I'm currently studying the effects of Faraday rotation - specifically high frequency EM waves in a cold magnetised plasma, the external magnetic field is constant and uniform.

I am considering EM waves parallel to the external field so from the dielectric tensor we can retrieve dispersion relations for left hand and right hand circularly polarised waves:

Left hand: $$k_L=\frac{\omega}{c}(1-\frac{\omega_{pe}^2}{\omega(\omega_{ce}+\omega)})^{0.5}$$

Right hand: $$k_R=\frac{\omega}{c}(1+\frac{\omega_{pe}^2}{\omega(\omega_{ce}-\omega)})^{0.5}$$

Where $\omega$ is the angular frequency of the EM wave, $\omega_{pe}$ the angular frequency of electron plasma oscillations and $\omega_{ce}$ the electron cyclotron frequency

Now my university notes make the following claim:

$$k_L - k_R = \Delta k \approx \frac{\omega_{ce}}{2\omega}\frac{\omega_{pe}^2}{c\omega}$$

I have the following working:

$$\Delta k = \frac{\omega}{c}((1-\frac{\omega_{pe}^2}{\omega(\omega_{ce}+\omega)})^{0.5}-(1+\frac{\omega_{pe}^2}{\omega(\omega_{ce}-\omega)})^{0.5})$$

Now using the Taylor expansion approximation(as we are in the high frequency limit $\omega >> \omega_{pe}$) $$(1+x)^{0.5} = 1+\frac{x}{2}$$

After some algebra we arrive at:

$$\Delta k \approx \frac{\omega_{ce}\omega_{pe}^2}{c(\omega^2 -\omega_{ce}^2)}$$

Any pointers would be greatly appreciated!

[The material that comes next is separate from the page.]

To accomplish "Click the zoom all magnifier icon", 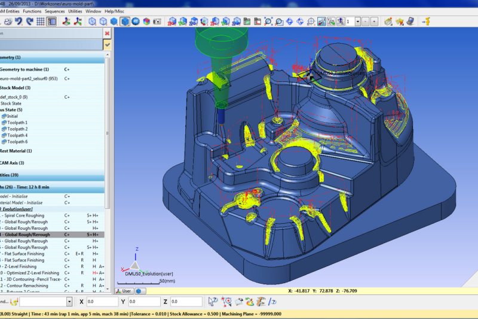I will coord(268,22).
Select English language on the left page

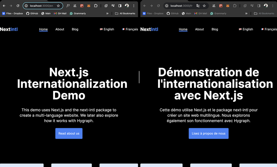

So first you should rearrange things to normalize them properly to give: $$ \begin{align} k_{R} & = \frac{ \omega }{ c } \sqrt{ 1 - \frac{ \omega_{pe}^{2} }{ \omega^{2} \left( 1 + \frac{ \Omega_{ce} }{ \omega } \right) } } \tag{0a} \\ k_{L} & = \frac{ \omega }{ c } \sqrt{ 1 - \frac{ \omega_{pe}^{2} }{ \omega^{2} \left( 1 - \frac{ \Omega_{ce} }{ \omega } \right) } } \tag{0b} \end{align} $$ where $\Omega_{ce}$ is the electron cyclotron frequency, $\omega_{pe}$ is the electron plasma frequency, and $\omega$ is the frequency of the mode in question.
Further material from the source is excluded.